Indien lid 4 van dit artikel van toepassing is en onverminderd lid 6, kan grenstoezicht aan de binnengrenzen worden heringevoerd voor een duur van ten hoogste zes maanden. Wanneer de ernstige bedreiging voor de openbare orde of de binnenlandse veiligheid langer voortduurt, kan de lidstaat het grenstoezicht aan de binnengrenzen telkens met ten hoogste zes maanden verlengen. Van een verlenging worden het Europees Parlement, de Raad, de Commissie en de andere lidstaten binnen de in lid 4 van dit artikel bedoelde termijnen in kennis gesteld overeenkomstig artikel 27. Met inachtneming van lid 6 van dit artikel bedraagt de duur van grenstoezicht aan de binnengrenzen ten hoogste twee jaar.
6.
Wanneer een lidstaat van mening is dat er sprake is van een belangrijke uitzonderlijke situatie in verband met een aanhoudende ernstige bedreiging die de voortdurende noodzaak van grenstoezicht aan de binnengrenzen rechtvaardigt gedurende een termijn die de in lid 5 van dit artikel bedoelde maximumtermijn overschrijdt, stelt die lidstaat het Europees Parlement, de Raad en de Commissie en de andere lidstaten uiterlijk vier weken vóór de geplande verlenging in kennis van zijn voornemen om het grenstoezicht te verlengen met een aanvullende periode van maximaal zes maanden. Die kennisgeving gebeurt uiterlijk vier weken vóór de beoogde verlenging en bevat, rekening houdend met het op grond van artikel 27 bis, lid 3, uitgebrachte advies van de Commissie, een risicobeoordeling overeenkomstig artikel 26, lid 2:
- a)
waarin de aanhoudende bedreiging voor de openbare orde of de binnenlandse veiligheid wordt gestaafd;
- b)
waarin wordt aangetoond dat alternatieve maatregelen om de bedreiging te verhelpen op het tijdstip van de kennisgeving ondoeltreffend worden geacht of zijn bevonden;
- c)
waarin wordt uiteengezet welke verzachtende maatregelen werden overwogen om het grenstoezicht aan de binnengrenzen te begeleiden;
- d)
met inbegrip van, indien nodig, een presentatie van de middelen, acties, voorwaarden en termijnen die werden overwogen met het oog op de opheffing van het grenstoezicht aan de binnengrenzen.
Binnen drie maanden na de in de eerste alinea bedoelde kennisgeving brengt de Commissie een nieuw advies uit over de noodzaak en evenredigheid van de verlenging van het grenstoezicht aan de binnengrenzen.

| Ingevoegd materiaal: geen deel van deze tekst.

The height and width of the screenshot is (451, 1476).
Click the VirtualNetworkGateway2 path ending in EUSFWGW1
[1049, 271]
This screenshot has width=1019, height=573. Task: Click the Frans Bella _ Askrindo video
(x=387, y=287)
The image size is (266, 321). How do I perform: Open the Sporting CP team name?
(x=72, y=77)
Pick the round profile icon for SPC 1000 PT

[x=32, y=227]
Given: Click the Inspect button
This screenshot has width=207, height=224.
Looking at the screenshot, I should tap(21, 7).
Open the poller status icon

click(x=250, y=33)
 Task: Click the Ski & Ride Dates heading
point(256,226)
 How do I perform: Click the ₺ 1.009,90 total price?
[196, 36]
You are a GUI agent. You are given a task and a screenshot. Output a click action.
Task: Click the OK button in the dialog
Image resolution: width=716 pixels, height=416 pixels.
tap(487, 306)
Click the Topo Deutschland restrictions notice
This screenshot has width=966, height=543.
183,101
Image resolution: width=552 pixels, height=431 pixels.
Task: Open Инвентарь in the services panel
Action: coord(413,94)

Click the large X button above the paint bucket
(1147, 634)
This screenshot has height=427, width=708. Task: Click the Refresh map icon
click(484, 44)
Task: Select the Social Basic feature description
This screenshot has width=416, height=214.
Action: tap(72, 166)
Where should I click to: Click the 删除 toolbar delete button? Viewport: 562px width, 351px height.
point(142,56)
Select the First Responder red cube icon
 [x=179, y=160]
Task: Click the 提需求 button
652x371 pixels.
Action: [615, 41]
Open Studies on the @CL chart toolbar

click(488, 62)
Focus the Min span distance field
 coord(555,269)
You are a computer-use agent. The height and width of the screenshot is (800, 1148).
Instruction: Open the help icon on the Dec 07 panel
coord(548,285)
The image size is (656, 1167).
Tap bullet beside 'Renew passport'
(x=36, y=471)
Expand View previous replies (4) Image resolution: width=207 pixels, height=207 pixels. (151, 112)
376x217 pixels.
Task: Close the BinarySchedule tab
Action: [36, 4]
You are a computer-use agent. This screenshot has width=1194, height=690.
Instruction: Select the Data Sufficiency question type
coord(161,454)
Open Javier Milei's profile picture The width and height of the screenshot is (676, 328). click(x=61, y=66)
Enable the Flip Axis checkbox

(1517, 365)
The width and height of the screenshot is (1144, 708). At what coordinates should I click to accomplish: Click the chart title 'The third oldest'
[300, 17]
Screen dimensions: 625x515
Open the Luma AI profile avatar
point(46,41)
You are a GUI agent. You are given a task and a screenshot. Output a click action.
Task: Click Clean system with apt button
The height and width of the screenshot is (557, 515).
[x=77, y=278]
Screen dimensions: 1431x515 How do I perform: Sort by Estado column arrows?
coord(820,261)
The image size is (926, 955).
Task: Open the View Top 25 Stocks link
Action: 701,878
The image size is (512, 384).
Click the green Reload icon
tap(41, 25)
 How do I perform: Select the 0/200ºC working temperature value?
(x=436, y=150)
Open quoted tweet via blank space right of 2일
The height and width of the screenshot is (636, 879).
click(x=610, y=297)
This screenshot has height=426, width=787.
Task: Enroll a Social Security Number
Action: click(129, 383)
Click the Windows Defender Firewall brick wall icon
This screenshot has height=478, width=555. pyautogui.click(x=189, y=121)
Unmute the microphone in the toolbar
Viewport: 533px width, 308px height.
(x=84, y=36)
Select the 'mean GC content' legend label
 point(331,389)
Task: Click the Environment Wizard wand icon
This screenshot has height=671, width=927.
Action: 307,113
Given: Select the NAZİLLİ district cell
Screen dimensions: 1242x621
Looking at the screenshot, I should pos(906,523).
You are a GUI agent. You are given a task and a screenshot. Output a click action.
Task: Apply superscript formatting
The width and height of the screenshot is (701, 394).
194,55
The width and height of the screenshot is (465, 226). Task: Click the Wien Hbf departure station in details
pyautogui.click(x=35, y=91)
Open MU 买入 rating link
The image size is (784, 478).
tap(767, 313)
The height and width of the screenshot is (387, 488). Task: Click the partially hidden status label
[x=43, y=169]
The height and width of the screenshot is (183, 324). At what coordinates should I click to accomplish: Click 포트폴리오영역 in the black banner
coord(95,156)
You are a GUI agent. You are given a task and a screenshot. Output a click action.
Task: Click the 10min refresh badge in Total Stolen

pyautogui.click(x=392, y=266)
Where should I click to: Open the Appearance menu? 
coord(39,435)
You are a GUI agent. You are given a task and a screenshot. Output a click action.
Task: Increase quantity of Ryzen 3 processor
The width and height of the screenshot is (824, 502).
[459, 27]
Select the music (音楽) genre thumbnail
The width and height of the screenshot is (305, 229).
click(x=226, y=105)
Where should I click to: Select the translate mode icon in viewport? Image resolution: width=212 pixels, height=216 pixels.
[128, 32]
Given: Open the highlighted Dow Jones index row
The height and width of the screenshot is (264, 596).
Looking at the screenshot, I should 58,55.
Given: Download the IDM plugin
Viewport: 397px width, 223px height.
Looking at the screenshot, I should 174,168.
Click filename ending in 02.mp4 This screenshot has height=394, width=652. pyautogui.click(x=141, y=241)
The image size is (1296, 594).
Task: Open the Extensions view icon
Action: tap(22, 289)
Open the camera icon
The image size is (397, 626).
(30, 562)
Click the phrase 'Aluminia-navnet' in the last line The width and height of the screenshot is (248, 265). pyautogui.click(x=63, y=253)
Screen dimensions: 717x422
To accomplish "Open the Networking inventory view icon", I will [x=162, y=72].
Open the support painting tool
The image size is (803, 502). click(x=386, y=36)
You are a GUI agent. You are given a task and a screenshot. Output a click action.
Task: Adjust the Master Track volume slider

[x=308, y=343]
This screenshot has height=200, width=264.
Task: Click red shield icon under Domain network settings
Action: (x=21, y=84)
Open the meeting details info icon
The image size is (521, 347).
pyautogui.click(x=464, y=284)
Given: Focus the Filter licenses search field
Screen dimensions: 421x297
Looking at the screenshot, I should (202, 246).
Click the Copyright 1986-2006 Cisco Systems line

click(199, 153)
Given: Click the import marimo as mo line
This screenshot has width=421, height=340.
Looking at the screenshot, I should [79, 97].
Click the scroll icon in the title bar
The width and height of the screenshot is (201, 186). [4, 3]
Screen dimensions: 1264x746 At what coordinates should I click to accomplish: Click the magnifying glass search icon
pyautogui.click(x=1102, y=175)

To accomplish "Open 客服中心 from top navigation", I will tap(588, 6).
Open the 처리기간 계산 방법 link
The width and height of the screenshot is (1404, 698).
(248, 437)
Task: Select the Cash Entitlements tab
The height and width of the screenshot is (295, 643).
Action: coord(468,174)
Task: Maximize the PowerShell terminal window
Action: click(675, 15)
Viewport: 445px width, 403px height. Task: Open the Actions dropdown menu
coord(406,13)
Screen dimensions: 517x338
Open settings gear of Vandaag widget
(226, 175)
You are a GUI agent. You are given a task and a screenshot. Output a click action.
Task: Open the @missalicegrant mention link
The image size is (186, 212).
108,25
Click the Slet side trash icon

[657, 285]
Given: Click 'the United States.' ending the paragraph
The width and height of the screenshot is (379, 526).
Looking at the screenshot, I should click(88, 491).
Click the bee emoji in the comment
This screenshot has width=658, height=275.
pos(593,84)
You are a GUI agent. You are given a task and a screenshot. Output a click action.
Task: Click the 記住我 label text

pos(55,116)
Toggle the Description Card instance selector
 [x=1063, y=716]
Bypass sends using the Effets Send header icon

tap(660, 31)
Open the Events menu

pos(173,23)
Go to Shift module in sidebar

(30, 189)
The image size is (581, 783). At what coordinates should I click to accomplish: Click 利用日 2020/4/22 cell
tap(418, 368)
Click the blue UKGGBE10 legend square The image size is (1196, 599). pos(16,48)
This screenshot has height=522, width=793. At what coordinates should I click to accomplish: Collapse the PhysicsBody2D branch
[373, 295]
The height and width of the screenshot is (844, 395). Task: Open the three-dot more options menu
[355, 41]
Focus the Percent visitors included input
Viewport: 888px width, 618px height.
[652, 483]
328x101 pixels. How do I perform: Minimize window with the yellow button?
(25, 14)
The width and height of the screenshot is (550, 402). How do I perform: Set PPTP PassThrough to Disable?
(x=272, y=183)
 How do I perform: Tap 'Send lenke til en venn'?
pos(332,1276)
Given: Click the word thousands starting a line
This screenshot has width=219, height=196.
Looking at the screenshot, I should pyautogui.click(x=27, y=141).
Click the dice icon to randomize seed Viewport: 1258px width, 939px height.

Na ontvangst van die kennisgeving kan de Commissie op eigen initiatief een overlegprocedure starten of start zij op verzoek van een rechtstreeks getroffen lidstaat een overlegprocedure, overeenkomstig artikel 27 bis, lid 1.
Indien in een belangrijke uitzonderlijke situatie de aanhoudende noodzaak van grenstoezicht aan de binnengrenzen wordt bevestigd als gevolg van de in dit lid bedoelde procedure, maar de in de eerste alinea bedoelde aanvullende periode van zes maanden niet volstaat om ervoor te zorgen dat er doeltreffende alternatieve maatregelen beschikbaar zijn om de aanhoudende bedreiging het hoofd te bieden, kan een lidstaat besluiten het grenstoezicht aan de binnengrenzen met een verdere en laatste aanvullende periode van maximaal zes maanden te verlengen, in overeenstemming met de in de tweede alinea bedoelde risicobeoordeling. Wanneer een lidstaat daartoe besluit, stelt hij de Commissie onverwijld in kennis van zijn voornemen om zijn grenstoezicht aan de binnengrenzen te verlengen. De Commissie stelt onverwijld een aanbeveling vast over de verenigbaarheid van een dergelijke laatste verlenging met de Verdragen, met name met de beginselen van noodzakelijkheid en evenredigheid. In die aanbeveling wordt, waar passend samen met andere lidstaten, ook vastgesteld welke doeltreffende compenserende maatregelen moeten worden uitgevoerd.